> **WHAT YOU WILL DO**
Below are some records. Return exactly the lines from the one with "Click the Oct" to the one with "Expand the Ablakok menu", and nothing else.

> **DATASET**
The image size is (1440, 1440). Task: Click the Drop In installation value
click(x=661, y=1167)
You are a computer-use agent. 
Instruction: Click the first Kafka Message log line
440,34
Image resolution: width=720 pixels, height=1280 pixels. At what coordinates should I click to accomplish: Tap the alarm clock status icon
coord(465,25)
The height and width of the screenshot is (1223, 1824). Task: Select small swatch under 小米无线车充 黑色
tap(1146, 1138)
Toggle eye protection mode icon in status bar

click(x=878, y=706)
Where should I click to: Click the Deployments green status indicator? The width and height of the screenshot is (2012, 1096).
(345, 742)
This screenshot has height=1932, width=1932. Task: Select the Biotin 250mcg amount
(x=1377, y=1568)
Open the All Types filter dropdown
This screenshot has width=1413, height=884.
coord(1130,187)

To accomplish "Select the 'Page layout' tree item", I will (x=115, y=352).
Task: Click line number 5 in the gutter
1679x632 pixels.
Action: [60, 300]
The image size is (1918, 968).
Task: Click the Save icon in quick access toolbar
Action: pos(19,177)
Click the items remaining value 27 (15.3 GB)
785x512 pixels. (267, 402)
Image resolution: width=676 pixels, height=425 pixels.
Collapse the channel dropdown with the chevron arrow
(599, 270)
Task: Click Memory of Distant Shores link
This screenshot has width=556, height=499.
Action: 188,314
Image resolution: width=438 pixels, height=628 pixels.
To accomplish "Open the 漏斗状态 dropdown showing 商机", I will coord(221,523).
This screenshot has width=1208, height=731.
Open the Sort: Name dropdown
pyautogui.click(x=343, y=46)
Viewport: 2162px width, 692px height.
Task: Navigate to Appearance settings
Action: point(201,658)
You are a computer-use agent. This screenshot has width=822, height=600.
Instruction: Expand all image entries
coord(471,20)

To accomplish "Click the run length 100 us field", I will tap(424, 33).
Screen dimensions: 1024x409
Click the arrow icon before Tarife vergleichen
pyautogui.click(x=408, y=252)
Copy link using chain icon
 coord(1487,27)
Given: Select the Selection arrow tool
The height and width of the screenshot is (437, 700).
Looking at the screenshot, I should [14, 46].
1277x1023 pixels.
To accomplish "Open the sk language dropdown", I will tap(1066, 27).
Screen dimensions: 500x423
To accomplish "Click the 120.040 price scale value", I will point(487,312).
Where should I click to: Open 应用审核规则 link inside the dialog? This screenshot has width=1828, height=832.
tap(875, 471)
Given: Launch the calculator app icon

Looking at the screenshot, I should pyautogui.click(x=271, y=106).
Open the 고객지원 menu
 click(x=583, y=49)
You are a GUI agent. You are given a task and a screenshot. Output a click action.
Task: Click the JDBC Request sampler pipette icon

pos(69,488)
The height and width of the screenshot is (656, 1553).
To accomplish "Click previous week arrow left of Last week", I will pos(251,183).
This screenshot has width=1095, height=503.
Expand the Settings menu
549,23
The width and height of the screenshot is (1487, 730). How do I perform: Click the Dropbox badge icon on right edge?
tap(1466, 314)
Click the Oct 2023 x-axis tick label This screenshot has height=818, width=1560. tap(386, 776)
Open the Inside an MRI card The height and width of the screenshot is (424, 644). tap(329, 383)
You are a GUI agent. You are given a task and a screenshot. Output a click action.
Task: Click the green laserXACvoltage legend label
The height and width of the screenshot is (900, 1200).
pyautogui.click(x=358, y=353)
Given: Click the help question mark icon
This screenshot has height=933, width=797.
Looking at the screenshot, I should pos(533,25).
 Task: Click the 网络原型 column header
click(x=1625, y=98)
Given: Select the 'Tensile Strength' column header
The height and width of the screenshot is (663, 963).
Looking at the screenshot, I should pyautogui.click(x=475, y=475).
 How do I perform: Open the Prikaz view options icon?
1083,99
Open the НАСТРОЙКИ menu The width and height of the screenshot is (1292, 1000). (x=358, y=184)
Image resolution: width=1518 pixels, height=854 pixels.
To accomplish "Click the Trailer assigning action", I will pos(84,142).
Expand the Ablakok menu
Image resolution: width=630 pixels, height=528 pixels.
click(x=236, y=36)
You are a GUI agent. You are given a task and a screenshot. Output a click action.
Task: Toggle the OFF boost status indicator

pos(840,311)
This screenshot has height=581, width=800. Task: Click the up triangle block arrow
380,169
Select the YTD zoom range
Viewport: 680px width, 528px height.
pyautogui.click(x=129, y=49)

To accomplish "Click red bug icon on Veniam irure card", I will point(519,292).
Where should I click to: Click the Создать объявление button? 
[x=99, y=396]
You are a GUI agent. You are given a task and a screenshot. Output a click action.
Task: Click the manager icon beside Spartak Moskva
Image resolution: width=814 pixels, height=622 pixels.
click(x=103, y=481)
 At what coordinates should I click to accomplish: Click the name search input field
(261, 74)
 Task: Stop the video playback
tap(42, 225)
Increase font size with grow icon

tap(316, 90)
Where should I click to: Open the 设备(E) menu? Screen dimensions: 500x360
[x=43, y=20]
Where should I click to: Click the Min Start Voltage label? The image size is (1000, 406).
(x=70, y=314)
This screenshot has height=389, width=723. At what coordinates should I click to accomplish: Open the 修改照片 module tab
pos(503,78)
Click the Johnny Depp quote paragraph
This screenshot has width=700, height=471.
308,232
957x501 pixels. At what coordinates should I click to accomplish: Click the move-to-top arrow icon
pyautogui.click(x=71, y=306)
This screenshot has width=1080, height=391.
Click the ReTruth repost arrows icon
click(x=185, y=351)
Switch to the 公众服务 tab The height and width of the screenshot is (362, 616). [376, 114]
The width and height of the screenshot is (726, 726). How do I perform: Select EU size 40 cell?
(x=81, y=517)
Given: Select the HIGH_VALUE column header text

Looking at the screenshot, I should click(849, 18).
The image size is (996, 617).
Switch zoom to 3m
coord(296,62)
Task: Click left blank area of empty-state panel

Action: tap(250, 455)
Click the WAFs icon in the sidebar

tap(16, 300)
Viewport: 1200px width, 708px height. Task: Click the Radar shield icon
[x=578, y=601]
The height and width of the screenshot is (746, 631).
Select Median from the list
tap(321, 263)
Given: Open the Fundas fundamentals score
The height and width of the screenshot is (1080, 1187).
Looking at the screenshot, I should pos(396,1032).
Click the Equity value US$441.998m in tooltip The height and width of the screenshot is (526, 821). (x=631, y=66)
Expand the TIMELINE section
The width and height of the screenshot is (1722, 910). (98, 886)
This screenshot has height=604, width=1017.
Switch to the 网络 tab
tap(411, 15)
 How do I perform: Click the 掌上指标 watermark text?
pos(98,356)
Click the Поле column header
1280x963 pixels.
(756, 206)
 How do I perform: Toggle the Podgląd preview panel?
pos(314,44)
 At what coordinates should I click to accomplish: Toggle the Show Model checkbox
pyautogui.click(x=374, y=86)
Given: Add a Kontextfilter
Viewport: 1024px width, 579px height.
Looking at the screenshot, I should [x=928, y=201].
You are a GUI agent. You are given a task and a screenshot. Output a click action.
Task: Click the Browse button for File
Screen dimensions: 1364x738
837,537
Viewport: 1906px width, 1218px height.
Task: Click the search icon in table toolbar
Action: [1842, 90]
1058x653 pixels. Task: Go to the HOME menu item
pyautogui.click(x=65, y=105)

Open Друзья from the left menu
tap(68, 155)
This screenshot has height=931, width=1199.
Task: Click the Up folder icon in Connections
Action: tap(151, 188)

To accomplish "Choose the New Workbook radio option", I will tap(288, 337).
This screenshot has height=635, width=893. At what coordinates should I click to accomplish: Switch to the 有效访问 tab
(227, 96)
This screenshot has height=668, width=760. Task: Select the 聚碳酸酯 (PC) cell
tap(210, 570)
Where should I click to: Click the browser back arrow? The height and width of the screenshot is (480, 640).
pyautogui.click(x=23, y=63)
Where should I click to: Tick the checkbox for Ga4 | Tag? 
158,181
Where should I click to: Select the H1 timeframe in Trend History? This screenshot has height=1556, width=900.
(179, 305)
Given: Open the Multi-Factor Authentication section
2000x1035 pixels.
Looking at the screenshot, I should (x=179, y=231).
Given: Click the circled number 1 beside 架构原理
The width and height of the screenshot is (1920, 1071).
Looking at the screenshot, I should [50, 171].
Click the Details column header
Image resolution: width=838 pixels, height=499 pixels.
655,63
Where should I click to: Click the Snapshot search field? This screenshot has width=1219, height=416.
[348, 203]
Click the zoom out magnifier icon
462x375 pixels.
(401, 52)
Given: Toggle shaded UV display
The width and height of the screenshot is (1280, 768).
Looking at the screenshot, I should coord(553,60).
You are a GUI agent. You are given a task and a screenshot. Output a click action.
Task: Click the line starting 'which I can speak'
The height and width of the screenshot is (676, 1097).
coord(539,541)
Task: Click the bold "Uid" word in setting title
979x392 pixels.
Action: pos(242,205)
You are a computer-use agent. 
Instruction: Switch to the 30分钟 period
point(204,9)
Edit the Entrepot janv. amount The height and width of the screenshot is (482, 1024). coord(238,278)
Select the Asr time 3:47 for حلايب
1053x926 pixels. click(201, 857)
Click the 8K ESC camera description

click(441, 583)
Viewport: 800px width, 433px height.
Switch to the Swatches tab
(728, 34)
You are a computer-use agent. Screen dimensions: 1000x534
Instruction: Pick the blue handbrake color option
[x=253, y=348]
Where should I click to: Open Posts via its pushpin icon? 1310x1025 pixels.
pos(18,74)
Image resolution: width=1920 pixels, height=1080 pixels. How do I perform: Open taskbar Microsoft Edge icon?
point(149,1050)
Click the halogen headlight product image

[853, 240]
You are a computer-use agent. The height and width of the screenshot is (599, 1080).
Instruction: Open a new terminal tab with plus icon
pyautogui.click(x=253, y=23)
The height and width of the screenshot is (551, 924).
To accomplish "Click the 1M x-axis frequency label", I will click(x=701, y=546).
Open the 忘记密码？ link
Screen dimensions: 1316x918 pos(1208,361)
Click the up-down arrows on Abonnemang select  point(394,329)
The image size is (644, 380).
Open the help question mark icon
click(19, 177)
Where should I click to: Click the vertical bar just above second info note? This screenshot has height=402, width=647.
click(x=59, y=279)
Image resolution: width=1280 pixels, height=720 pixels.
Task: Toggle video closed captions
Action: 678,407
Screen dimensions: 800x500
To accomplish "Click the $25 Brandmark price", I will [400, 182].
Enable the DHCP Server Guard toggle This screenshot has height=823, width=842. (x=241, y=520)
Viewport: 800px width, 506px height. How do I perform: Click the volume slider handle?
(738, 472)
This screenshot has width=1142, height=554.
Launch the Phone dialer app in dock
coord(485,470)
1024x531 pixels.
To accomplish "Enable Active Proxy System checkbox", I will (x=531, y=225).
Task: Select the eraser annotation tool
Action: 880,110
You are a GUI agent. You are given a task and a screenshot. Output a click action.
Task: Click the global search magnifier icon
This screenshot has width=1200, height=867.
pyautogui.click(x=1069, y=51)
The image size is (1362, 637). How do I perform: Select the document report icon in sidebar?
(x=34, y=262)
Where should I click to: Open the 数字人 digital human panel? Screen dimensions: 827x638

> **WORKED SOLUTION**
Click the Oct 2023 x-axis tick label This screenshot has height=818, width=1560. tap(386, 776)
Open the Inside an MRI card The height and width of the screenshot is (424, 644). tap(329, 383)
You are a GUI agent. You are given a task and a screenshot. Output a click action.
Task: Click the green laserXACvoltage legend label
The height and width of the screenshot is (900, 1200).
pyautogui.click(x=358, y=353)
Given: Click the help question mark icon
This screenshot has height=933, width=797.
Looking at the screenshot, I should pos(533,25).
 Task: Click the 网络原型 column header
click(x=1625, y=98)
Given: Select the 'Tensile Strength' column header
The height and width of the screenshot is (663, 963).
Looking at the screenshot, I should pyautogui.click(x=475, y=475).
 How do I perform: Open the Prikaz view options icon?
1083,99
Open the НАСТРОЙКИ menu The width and height of the screenshot is (1292, 1000). (x=358, y=184)
Image resolution: width=1518 pixels, height=854 pixels.
To accomplish "Click the Trailer assigning action", I will pos(84,142).
Expand the Ablakok menu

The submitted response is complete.